Task goal: Which lines come from the start of the records through the line that holds "You are a computer-use agent. Image"? Write them out word for word.

Given records:
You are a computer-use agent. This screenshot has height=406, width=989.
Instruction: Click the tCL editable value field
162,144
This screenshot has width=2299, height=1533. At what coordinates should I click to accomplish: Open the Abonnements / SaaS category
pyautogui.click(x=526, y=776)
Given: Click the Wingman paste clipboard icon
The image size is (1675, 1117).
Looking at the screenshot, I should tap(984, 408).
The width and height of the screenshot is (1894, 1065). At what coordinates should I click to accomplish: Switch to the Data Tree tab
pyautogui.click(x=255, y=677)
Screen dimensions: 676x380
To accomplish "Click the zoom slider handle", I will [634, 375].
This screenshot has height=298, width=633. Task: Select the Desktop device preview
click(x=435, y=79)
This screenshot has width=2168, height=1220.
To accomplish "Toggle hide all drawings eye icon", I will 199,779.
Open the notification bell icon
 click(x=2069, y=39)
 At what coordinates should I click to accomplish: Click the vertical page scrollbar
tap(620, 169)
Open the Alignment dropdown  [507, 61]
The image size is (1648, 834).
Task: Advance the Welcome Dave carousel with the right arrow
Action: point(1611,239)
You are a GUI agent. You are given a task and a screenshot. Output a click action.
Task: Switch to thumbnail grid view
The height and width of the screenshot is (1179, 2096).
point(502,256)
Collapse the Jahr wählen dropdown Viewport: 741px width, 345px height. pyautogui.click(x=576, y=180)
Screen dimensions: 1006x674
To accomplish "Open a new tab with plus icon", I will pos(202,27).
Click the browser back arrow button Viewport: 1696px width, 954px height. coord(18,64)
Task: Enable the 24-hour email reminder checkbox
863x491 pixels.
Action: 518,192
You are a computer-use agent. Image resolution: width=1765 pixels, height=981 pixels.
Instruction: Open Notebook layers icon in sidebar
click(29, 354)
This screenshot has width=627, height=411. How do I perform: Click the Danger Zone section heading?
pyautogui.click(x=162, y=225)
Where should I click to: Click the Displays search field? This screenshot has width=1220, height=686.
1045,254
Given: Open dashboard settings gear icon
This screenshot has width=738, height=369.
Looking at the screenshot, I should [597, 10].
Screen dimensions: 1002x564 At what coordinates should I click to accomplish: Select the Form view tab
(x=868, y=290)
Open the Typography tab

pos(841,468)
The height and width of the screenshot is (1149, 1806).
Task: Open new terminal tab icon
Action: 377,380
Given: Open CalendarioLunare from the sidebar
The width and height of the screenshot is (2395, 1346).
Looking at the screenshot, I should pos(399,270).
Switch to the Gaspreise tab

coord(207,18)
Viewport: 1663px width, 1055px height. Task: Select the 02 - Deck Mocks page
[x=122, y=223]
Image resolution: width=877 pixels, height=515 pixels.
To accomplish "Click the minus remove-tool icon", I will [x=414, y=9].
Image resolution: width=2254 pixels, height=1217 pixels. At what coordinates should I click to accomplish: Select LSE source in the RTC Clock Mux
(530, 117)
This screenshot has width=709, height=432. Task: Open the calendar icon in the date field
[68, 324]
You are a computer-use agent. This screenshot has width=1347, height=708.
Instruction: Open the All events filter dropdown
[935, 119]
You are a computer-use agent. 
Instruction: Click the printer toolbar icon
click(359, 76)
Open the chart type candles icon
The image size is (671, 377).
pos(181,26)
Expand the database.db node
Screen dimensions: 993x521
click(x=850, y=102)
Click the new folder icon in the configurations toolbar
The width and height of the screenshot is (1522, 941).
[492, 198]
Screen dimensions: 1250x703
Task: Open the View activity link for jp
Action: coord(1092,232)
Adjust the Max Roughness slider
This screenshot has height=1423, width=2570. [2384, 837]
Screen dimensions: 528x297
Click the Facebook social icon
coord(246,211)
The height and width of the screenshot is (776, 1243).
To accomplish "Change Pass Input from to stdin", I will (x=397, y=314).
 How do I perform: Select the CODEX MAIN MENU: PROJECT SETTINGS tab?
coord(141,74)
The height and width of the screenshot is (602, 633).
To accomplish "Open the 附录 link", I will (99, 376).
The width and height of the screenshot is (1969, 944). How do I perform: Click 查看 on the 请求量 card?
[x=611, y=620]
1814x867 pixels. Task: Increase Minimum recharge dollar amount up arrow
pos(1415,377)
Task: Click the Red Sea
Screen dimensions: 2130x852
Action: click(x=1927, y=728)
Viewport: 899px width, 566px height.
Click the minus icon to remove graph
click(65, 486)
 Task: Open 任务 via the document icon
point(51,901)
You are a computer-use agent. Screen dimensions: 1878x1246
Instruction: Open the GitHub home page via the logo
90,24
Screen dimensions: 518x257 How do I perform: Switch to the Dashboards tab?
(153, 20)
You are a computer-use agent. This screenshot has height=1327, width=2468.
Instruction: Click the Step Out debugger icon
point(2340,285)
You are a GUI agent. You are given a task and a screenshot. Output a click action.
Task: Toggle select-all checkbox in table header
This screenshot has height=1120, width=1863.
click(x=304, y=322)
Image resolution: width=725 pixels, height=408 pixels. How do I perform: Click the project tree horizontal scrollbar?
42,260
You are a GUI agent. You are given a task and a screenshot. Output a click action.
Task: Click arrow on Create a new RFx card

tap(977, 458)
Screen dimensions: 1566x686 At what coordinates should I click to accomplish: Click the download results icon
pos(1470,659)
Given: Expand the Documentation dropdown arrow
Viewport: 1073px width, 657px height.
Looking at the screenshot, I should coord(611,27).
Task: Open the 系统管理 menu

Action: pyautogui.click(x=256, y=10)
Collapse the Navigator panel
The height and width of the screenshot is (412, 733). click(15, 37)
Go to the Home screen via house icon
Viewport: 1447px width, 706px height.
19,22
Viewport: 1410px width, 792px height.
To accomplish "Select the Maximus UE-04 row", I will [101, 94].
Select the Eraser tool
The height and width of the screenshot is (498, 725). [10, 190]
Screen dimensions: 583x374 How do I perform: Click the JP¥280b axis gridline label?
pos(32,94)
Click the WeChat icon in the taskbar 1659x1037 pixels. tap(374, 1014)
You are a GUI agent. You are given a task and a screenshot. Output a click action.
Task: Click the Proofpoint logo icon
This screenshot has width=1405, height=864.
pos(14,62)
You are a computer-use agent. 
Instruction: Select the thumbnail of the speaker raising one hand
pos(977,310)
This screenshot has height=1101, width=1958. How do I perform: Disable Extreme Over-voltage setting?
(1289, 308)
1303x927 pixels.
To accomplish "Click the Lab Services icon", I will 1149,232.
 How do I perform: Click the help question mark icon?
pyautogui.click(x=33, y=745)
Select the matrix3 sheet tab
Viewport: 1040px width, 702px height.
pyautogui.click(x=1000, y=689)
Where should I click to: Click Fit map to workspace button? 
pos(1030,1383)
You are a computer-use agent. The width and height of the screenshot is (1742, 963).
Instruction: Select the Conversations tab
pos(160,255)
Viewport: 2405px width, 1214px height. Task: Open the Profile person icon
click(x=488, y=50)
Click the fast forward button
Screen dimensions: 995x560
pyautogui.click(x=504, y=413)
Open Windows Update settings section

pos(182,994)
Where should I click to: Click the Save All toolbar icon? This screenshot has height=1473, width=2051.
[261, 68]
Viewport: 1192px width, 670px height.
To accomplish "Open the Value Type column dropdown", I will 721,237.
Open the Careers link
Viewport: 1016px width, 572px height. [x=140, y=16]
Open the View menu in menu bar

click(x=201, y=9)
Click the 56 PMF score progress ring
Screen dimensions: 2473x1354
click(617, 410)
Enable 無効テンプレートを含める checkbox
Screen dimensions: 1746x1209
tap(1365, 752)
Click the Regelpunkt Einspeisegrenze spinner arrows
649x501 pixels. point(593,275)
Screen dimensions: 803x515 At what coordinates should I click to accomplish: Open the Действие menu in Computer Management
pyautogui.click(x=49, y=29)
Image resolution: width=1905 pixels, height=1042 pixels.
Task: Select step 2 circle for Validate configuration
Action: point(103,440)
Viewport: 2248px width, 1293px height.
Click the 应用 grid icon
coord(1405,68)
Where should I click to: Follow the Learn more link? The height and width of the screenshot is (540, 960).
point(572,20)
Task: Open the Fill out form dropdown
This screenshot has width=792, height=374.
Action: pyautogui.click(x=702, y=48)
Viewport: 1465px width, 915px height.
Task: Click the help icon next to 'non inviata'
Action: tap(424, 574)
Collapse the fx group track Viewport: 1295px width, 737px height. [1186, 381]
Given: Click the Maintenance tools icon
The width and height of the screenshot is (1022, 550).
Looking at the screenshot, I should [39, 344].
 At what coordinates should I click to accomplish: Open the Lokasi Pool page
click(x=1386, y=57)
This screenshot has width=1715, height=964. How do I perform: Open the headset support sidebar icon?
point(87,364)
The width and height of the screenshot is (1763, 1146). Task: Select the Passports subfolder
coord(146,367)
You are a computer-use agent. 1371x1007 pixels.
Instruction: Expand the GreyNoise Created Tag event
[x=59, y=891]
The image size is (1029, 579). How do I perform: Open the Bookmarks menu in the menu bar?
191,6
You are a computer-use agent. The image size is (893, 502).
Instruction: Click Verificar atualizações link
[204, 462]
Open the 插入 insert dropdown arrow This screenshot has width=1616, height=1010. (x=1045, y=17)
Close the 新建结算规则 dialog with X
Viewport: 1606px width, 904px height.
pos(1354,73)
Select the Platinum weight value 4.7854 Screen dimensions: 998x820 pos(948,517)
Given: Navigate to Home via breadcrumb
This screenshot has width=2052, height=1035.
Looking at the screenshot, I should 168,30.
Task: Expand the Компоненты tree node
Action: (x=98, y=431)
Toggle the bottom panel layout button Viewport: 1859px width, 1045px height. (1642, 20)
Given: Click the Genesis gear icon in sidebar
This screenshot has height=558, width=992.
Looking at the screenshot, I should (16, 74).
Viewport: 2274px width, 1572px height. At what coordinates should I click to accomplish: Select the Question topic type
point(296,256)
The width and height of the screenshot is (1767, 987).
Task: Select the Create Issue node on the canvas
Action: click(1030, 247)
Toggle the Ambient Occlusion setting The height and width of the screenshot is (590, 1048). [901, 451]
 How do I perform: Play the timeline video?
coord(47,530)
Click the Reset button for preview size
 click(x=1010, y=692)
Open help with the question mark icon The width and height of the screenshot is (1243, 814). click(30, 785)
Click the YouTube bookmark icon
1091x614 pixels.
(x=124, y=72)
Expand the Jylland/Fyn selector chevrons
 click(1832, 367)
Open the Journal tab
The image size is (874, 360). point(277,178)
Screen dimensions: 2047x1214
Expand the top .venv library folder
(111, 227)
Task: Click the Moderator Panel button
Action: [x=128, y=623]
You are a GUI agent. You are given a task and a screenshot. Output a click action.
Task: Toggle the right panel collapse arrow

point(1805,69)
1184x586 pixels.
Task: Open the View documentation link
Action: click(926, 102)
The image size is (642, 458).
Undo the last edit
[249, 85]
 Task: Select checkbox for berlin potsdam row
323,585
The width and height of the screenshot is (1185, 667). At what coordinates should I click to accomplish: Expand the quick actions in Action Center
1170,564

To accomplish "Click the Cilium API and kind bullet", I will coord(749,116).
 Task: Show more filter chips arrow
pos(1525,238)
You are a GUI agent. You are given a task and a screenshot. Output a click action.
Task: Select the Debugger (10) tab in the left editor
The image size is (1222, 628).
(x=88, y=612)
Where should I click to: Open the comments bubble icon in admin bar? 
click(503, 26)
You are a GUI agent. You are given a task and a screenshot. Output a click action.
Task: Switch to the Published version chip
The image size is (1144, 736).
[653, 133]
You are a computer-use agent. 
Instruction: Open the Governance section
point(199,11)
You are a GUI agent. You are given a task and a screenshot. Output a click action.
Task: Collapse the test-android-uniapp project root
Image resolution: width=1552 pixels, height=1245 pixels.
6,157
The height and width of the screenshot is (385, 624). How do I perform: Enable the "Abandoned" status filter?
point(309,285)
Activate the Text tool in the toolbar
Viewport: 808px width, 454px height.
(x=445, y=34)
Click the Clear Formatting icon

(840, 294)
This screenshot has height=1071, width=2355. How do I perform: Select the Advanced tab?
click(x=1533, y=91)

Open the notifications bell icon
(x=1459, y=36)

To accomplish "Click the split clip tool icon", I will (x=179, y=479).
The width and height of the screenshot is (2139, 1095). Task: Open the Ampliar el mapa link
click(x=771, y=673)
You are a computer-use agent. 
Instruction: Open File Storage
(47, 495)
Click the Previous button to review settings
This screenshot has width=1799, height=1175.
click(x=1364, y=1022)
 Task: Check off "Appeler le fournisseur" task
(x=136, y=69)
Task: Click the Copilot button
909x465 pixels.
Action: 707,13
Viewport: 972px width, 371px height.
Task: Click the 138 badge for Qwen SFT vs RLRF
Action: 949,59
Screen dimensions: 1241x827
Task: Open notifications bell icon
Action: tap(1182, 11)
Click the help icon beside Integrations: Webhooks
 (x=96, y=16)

Answer section:
You are a computer-use agent. This screenshot has height=406, width=989.
Instruction: Click the tCL editable value field
162,144
This screenshot has width=2299, height=1533. At what coordinates should I click to accomplish: Open the Abonnements / SaaS category
pyautogui.click(x=526, y=776)
Given: Click the Wingman paste clipboard icon
The image size is (1675, 1117).
Looking at the screenshot, I should tap(984, 408).
The width and height of the screenshot is (1894, 1065). At what coordinates should I click to accomplish: Switch to the Data Tree tab
pyautogui.click(x=255, y=677)
Screen dimensions: 676x380
To accomplish "Click the zoom slider handle", I will [634, 375].
This screenshot has height=298, width=633. Task: Select the Desktop device preview
click(x=435, y=79)
This screenshot has width=2168, height=1220.
To accomplish "Toggle hide all drawings eye icon", I will 199,779.
Open the notification bell icon
 click(x=2069, y=39)
 At what coordinates should I click to accomplish: Click the vertical page scrollbar
tap(620, 169)
Open the Alignment dropdown  [507, 61]
The image size is (1648, 834).
Task: Advance the Welcome Dave carousel with the right arrow
Action: point(1611,239)
You are a GUI agent. You are given a task and a screenshot. Output a click action.
Task: Switch to thumbnail grid view
The height and width of the screenshot is (1179, 2096).
point(502,256)
Collapse the Jahr wählen dropdown Viewport: 741px width, 345px height. pyautogui.click(x=576, y=180)
Screen dimensions: 1006x674
To accomplish "Open a new tab with plus icon", I will pos(202,27).
Click the browser back arrow button Viewport: 1696px width, 954px height. coord(18,64)
Task: Enable the 24-hour email reminder checkbox
863x491 pixels.
Action: 518,192
You are a computer-use agent. Image resolution: width=1765 pixels, height=981 pixels.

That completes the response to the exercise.